* SUPPLIED DATA
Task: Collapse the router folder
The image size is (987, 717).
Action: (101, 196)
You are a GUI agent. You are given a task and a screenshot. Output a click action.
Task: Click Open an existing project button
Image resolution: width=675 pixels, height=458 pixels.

* DESCRIPTION OF THE TASK
Write out the material above exactly and in full.

* RESULT
Task: Collapse the router folder
The image size is (987, 717).
Action: (101, 196)
You are a GUI agent. You are given a task and a screenshot. Output a click action.
Task: Click Open an existing project button
Image resolution: width=675 pixels, height=458 pixels.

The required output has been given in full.